• WHAT NEEDS TO BE DONE
Retype only the lines at the head of the records, first through the one with "This screenshot has width=1110, height=590.", exactly as written.

• EXERCISE MATERIAL
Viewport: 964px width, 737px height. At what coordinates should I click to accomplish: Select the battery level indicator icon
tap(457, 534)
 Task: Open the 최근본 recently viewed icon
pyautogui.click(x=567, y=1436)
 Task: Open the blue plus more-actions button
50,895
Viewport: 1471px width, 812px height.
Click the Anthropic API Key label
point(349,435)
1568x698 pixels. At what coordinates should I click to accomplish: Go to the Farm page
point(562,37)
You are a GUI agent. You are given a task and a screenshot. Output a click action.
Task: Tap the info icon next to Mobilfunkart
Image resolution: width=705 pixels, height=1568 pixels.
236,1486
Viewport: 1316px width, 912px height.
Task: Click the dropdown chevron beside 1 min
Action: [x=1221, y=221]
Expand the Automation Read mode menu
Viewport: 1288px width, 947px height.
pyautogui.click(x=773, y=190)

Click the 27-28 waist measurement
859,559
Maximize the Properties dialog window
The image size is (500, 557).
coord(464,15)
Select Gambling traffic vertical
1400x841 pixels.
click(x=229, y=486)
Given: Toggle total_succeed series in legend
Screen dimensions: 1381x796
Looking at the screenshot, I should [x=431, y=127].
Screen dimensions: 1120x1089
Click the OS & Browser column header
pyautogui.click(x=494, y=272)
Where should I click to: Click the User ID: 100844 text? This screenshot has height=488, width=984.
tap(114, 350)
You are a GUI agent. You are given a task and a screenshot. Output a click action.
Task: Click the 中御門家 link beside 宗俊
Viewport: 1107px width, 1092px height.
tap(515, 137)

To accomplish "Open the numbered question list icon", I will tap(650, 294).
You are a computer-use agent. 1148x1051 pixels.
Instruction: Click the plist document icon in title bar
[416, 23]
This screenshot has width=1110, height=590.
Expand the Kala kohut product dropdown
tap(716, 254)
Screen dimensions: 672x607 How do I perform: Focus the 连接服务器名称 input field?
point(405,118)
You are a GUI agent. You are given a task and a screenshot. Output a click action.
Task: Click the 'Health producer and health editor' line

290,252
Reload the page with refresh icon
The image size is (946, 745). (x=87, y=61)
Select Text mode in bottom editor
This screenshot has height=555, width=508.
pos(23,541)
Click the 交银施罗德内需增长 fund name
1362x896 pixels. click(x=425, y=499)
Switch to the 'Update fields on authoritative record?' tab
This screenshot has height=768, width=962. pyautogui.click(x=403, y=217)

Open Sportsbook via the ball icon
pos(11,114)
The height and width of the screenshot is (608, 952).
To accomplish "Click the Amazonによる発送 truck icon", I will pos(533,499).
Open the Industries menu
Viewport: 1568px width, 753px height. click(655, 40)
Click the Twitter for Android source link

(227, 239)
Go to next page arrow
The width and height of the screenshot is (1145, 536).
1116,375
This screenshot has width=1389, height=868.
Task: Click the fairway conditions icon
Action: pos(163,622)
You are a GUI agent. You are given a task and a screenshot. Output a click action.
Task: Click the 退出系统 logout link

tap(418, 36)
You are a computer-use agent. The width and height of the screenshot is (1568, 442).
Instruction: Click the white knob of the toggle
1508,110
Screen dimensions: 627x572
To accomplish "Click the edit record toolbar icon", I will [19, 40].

• RESULT
Viewport: 964px width, 737px height. At what coordinates should I click to accomplish: Select the battery level indicator icon
tap(457, 534)
 Task: Open the 최근본 recently viewed icon
pyautogui.click(x=567, y=1436)
 Task: Open the blue plus more-actions button
50,895
Viewport: 1471px width, 812px height.
Click the Anthropic API Key label
point(349,435)
1568x698 pixels. At what coordinates should I click to accomplish: Go to the Farm page
point(562,37)
You are a GUI agent. You are given a task and a screenshot. Output a click action.
Task: Tap the info icon next to Mobilfunkart
Image resolution: width=705 pixels, height=1568 pixels.
236,1486
Viewport: 1316px width, 912px height.
Task: Click the dropdown chevron beside 1 min
Action: [x=1221, y=221]
Expand the Automation Read mode menu
Viewport: 1288px width, 947px height.
pyautogui.click(x=773, y=190)

Click the 27-28 waist measurement
859,559
Maximize the Properties dialog window
The image size is (500, 557).
coord(464,15)
Select Gambling traffic vertical
1400x841 pixels.
click(x=229, y=486)
Given: Toggle total_succeed series in legend
Screen dimensions: 1381x796
Looking at the screenshot, I should [x=431, y=127].
Screen dimensions: 1120x1089
Click the OS & Browser column header
pyautogui.click(x=494, y=272)
Where should I click to: Click the User ID: 100844 text? This screenshot has height=488, width=984.
tap(114, 350)
You are a GUI agent. You are given a task and a screenshot. Output a click action.
Task: Click the 中御門家 link beside 宗俊
Viewport: 1107px width, 1092px height.
tap(515, 137)

To accomplish "Open the numbered question list icon", I will tap(650, 294).
You are a computer-use agent. 1148x1051 pixels.
Instruction: Click the plist document icon in title bar
[416, 23]
This screenshot has width=1110, height=590.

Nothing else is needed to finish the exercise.